## Excerto para leitura:
::::
2.2.2. Decisão da questão da incompetência

 

No caso em apreço, é pedida a declaração de ilegalidade de dois actos que efectuaram correcções à matéria tributável de IRC, no valor total de € 14.447.357,63, sendo de € 8.000.874,16 a correcção relativa ao ano de 2009 e de € 6.446.483,47 a correcção referente ao ano de 2010, defendendo a Requerente que o valor a atender é o de € 3.611.839,40 correspondente ao imposto que corresponde àquele valor global à taxa de 25%.

O artigo 4.º RJAT, na redacção inicial, estabeleceu que «a vinculação da administração tributária à jurisdição dos tribunais constituídos nos termos da presente lei depende de portaria dos membros do Governo responsáveis pelas áreas das finanças e da justiça». ( 1 )

Ao abrigo desta norma, foi emitida a Portaria n.º 112-A/2011, de 22 de Março, em cujo artigo 1.º se refere que a Direcção-Geral de Impostos (DGCI) se vincula à jurisdição dos tribunais arbitrais que funcionam, nos termos do Decreto-Lei n.º 10/2011, de 20 de Janeiro, no CAAD — Centro de Arbitragem Administrativa.

No artigo 3.º da mesma Portaria definem-se os termos da vinculação, entre os quais se estabelece que «a vinculação dos serviços e organismos referidos no artigo 1.º está limitada a litígios de valor não superior a € 10.000.000».

Como se vê por aquele artigo 4.º, os termos da vinculação da administração tributária aos tribunais arbitrais que funcionam no CAAD não foi estabelecida por lei, sendo, antes, por ela atribuído aos ministros das finanças e da justiça um poder discricionário de, no exercício das suas competências administrativas (através de uma portaria, que tem natureza de acto regulamentar), definirem a vinculação da administração tributária àqueles tribunais arbitrais.

À face daquele artigo 4.º, para prossecução do fim para o qual o poder discricionário foi concedido, os membros do Governo nele indicados não poderiam deixar de estabelecer alguma vinculação da administração tributária aos tribunais arbitrais que funcionam no CAAD, mas dele não resultam qualquer limitações aos termos dessa vinculação.

Esse poder discricionário foi concretizado através da Portaria n.º 112-A/2011, de 20 de Março, que determinou o âmbito da vinculação da administração tributária com base em vários critérios, um dos quais foi o de o valor dos litígios não ser superior a € 10.000.000,00.

Assim, o que está em causa, em primeira linha, quanto à questão da incompetência suscitada pela Autoridade Tributária e Aduaneira, é a interpretação desta referência ao valor dos litígios que consta do artigo 3.º, n.º 1, da Portaria n.º 112-A/2011, designadamente, à face das regras de interpretação gerais (artigos 11.º, n.º 1, da LGT e 9.º do Código Civil) reconstituir o pensamento que está subjacente à fixação daquele valor de € 10.000.000,00 no que respeita ao âmbito da vinculação, quanto a pedidos de declaração de ilegalidade de actos de fixação da matéria tributável que não deram origem a liquidação.

O RJAT não estabelece explicitamente qualquer critério para determinar o valor dos litígios arbitrais que têm por objecto a declaração de ilegalidade de actos de fixação da matéria tributável que não deram origem a liquidação, embora contenha normas que se referem ao valor dos litígios.
::::
## Secção de dados:
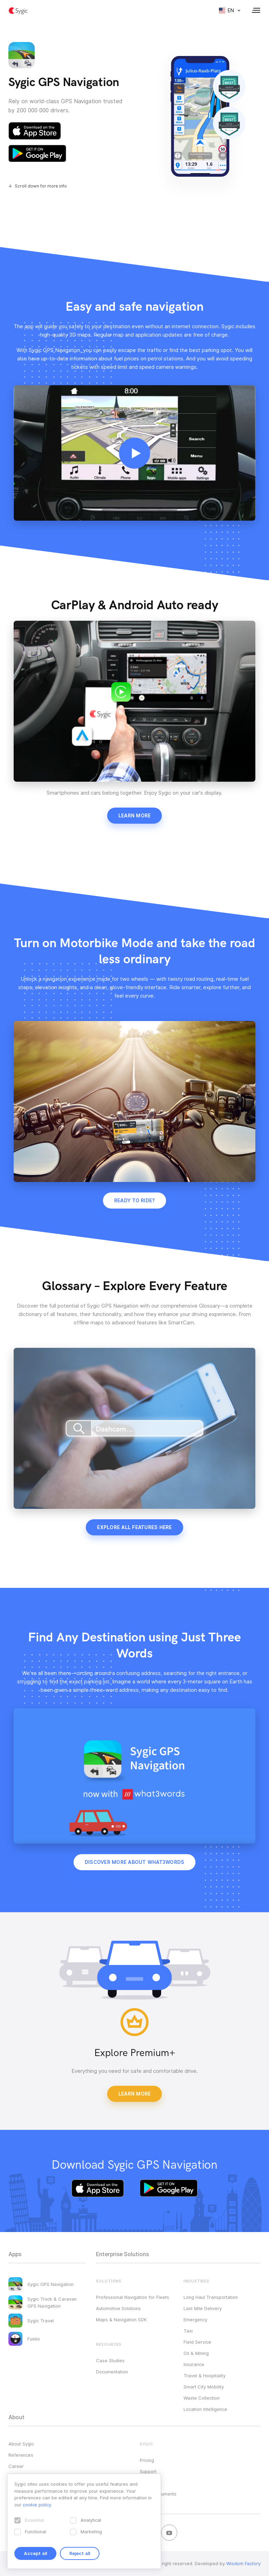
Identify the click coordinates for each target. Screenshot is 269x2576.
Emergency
::::
## Requisitos da tarefa:
Prossiga o excerto sobre a incompetência do tribunal arbitral em razão do valor do litígio, começando logo após a última frase apresentada.

## Resposta abaixo:
No artigo 5.º do RJAT, encontram-se três referências ao «valor do pedido», mas nenhuma indicação é dada sobre a forma de o determinar.

Outra norma que faz referência ao valor, é a alínea e) do n.º 2 do artigo 10.º, em que se faz referência à «indicação do valor da utilidade económica do pedido», como um dos requisitos do pedido de constituição do tribunal arbitral, sendo nesta norma que a Requerente assenta a sua tese de que o valor da causa deve ser determinado com base no valor das correcções efectuadas multiplicado por 25%, que entende ser a taxa do imposto que corresponderia às correcções efectuadas.

Se é certo que esta alínea e) aponta no sentido de o valor do litígio dos processos arbitrais ser a «utilidade económica do pedido», também o é que a aplicação deste critério de determinação do valor da causa só é viável quando for possível determinar tal utilidade económica.

Na verdade, a viabilidade prática de aplicação de uma norma a uma determinada situação jurídica, constitui, naturalmente, um requisito indispensável da sua utilização, pois a impossibilidade natural é um obstáculo intransponível a tudo, inclusivamente à aplicação de qualquer norma a uma situação.

Por isso, a referida alínea e) do n.º 2 do artigo 10.º tem de ser interpretada restritivamente, com a limitação natural e forçosa de que o valor dos processos arbitrais será a utilidade económica do pedido, quando for possível determinar tal utilidade.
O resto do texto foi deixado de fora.